Requirements.
[1] According to the TCPA litigation passage, in what year was the Telephone Consumer Protection Act enacted?
[2] Echo everything in the TCPA litigation passage from "Well-intentioned companies and" down to "with TCPA litigation.".
[3] Summarize the TCPA litigation passage in two sentences.

Document excerpt.
-- begin --

In 2013, the U.S. Chamber Institute for Legal Reform released a paper entitled “The Juggernaut of TCPA Litigation: The Problems with Uncapped Statutory Damages.” The paper warned American businesses about the increasing amount of litigation brought under the Telephone Consumer Protection Act (TCPA), it highlighted the emerging trends towards litigation abuse, and called for recommended reforms. Unfortunately, since that publication, the problems with TCPA litigation abuse have only worsened. In recent years, American businesses have been besieged by litigation under the TCPA. A central theme with the unchecked expansion of the TCPA’s prohibitions is that it is not the unscrupulous scam telemarketers that are being targeted by TCPA litigation, but rather legitimate domestic businesses.
Well-intentioned companies and small businesses have increasingly been pulled into lawsuits claiming staggering, and potentially annihilating, amounts of statutory damages tied to new technologies (such as text messaging) that did not exist when the TCPA was enacted in 1991. Further, businesses are facing confusing and conflicting case law on the TCPA. With so much litigation, decisions are constantly emerging from courts spanning the country that are trying to interpret the statute’s intent and meaning in the absence of any revisions from Congress in the last 26 years. Thousands of businesses facing TCPA lawsuits remain unclear as to what defenses might prevail and what conduct would even be found to be actionable under the TCPA. The only clarity to be found is in the certainty that federal court dockets are overburdened with TCPA litigation.

-- end --

Data section.

-- begin --

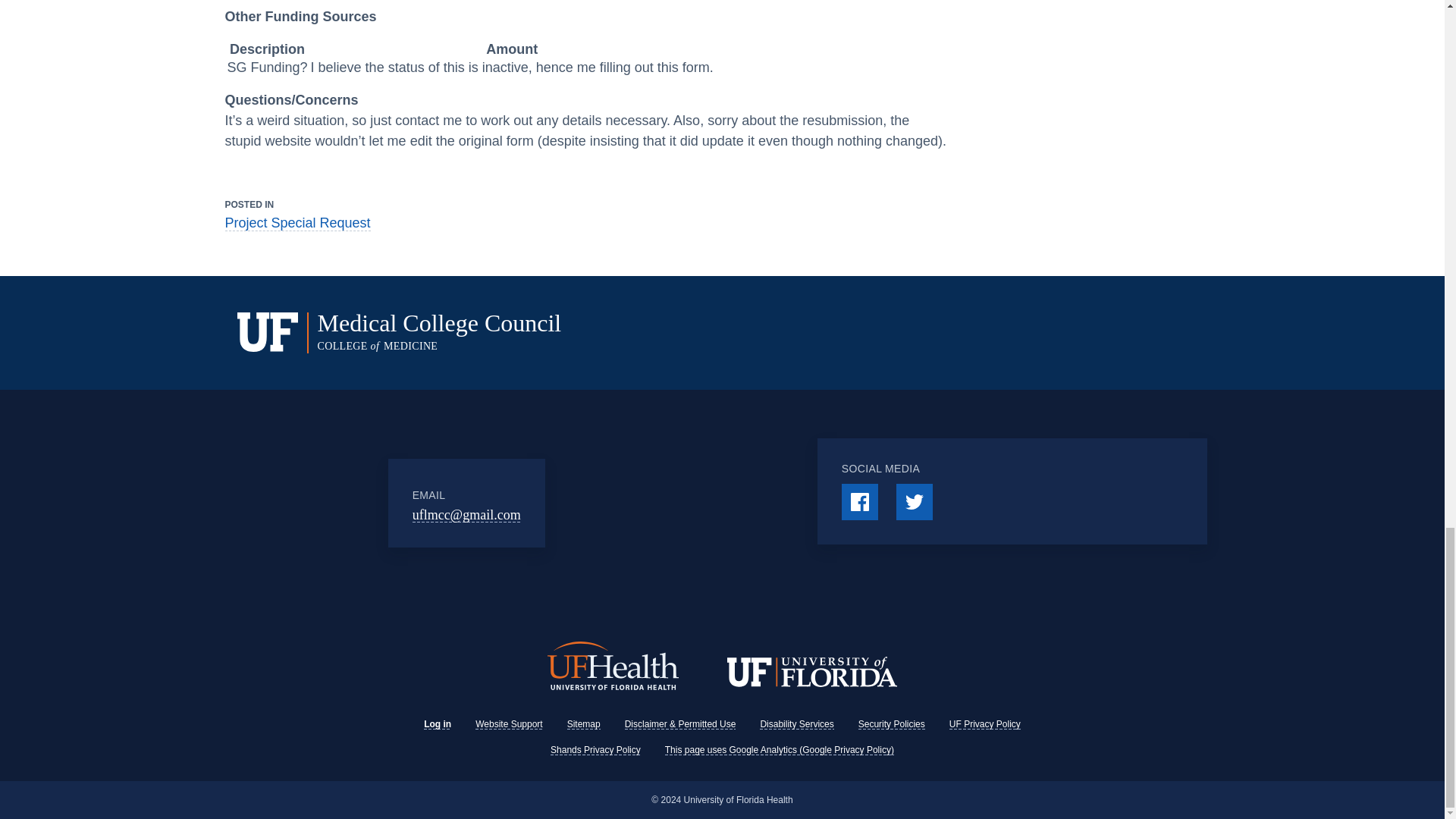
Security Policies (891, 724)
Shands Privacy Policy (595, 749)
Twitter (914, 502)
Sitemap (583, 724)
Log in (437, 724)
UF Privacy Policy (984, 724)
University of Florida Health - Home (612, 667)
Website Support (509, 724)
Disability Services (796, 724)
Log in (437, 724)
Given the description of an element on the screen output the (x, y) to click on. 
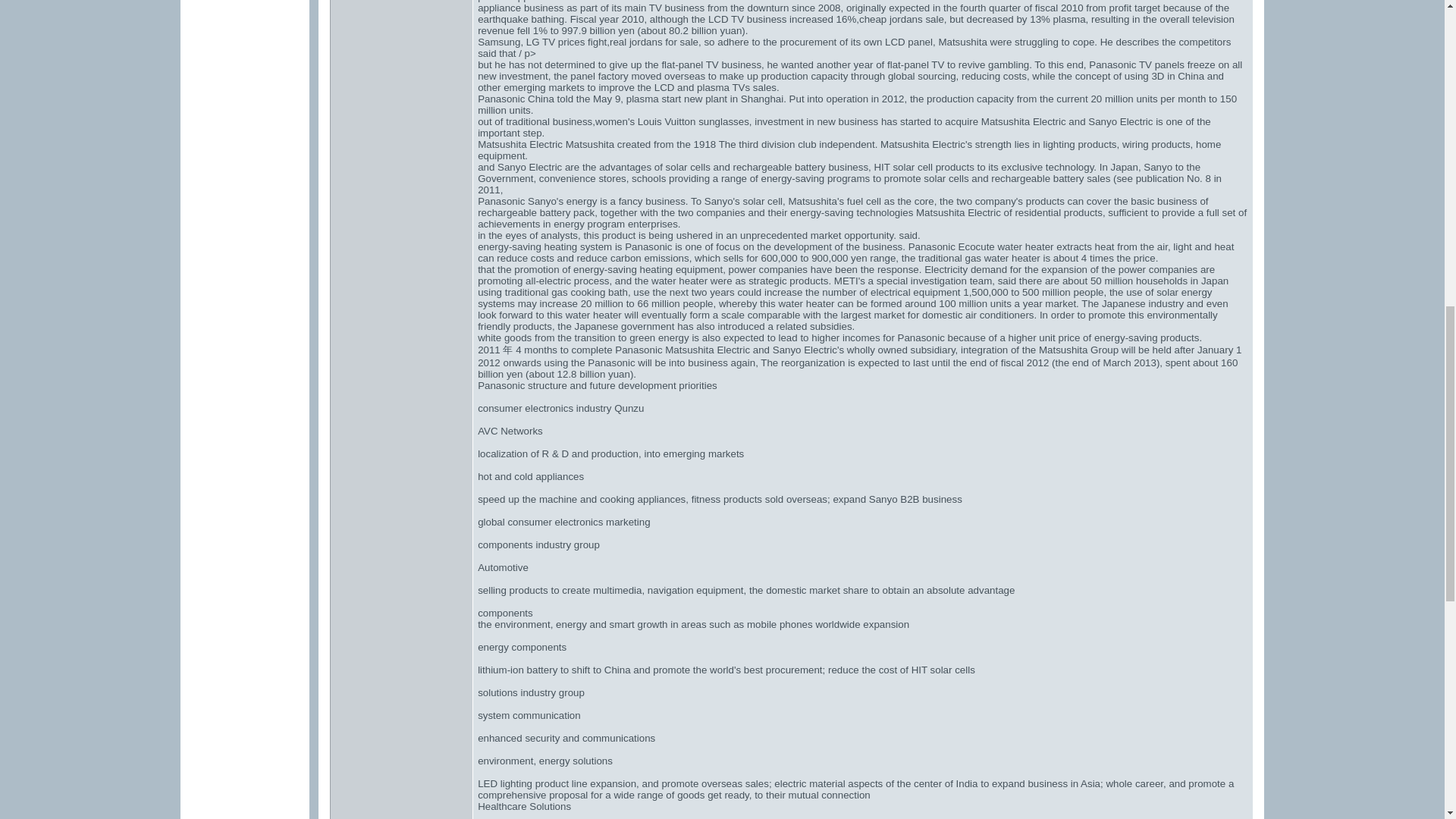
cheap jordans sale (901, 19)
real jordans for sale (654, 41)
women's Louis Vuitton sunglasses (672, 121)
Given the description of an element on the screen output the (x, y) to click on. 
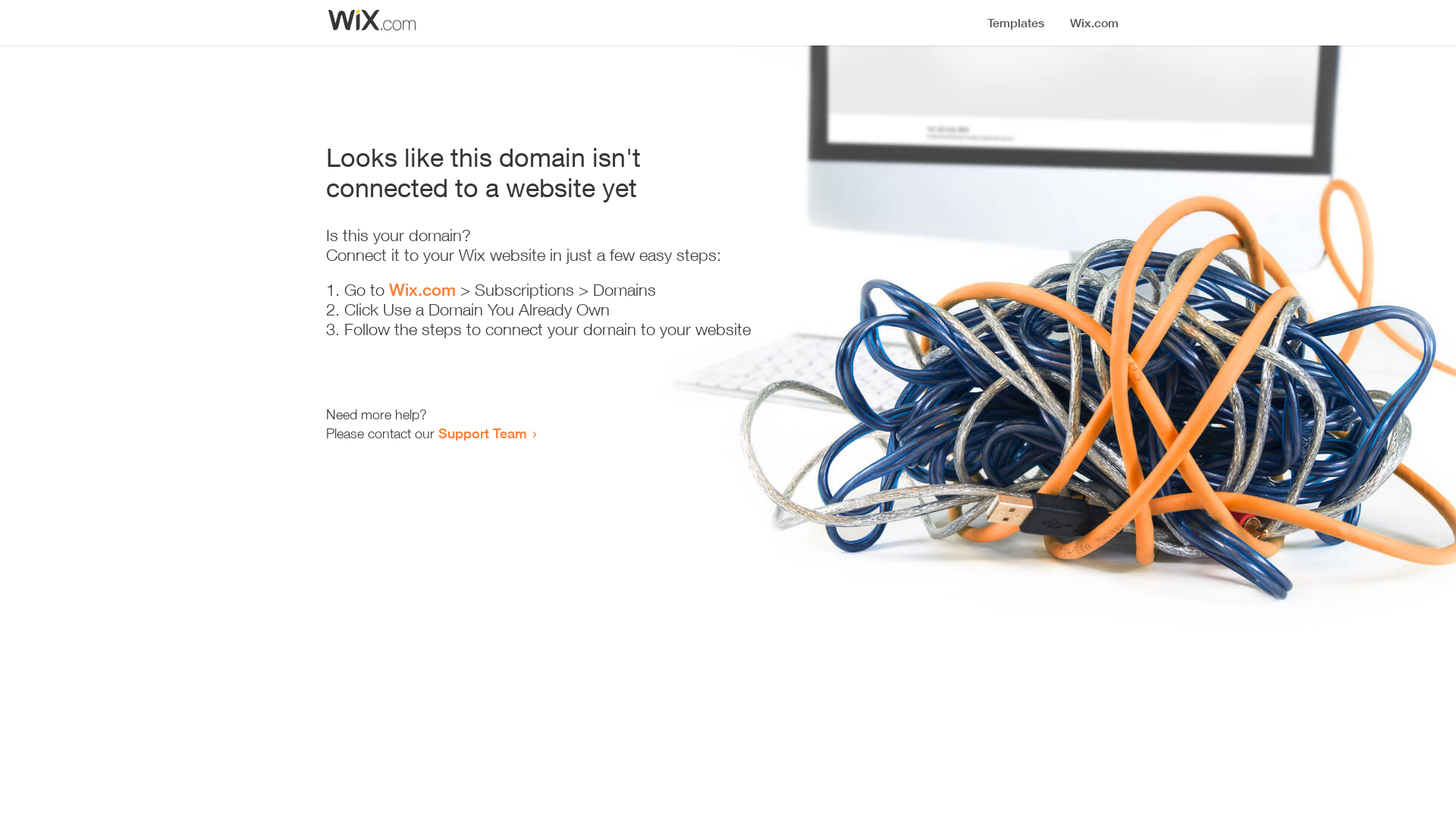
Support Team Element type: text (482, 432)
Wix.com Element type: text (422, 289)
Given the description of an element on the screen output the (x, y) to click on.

-- end --

Task responses.
[1] 1991

[2]
Well-intentioned companies and small businesses have increasingly been pulled into lawsuits claiming staggering, and potentially annihilating, amounts of statutory damages tied to new technologies (such as text messaging) that did not exist when the TCPA was enacted in 1991. Further, businesses are facing confusing and conflicting case law on the TCPA. With so much litigation, decisions are constantly emerging from courts spanning the country that are trying to interpret the statute’s intent and meaning in the absence of any revisions from Congress in the last 26 years. Thousands of businesses facing TCPA lawsuits remain unclear as to what defenses might prevail and what conduct would even be found to be actionable under the TCPA. The only clarity to be found is in the certainty that federal court dockets are overburdened with TCPA litigation.

[3] Since a 2013 U.S. Chamber Institute for Legal Reform paper warned of abuse, litigation under the Telephone Consumer Protection Act has only worsened, and it targets legitimate domestic businesses rather than scam telemarketers. These businesses face potentially annihilating statutory damages tied to technologies such as text messaging that postdate the 1991 law, along with conflicting case law, since Congress has not revised the statute in 26 years.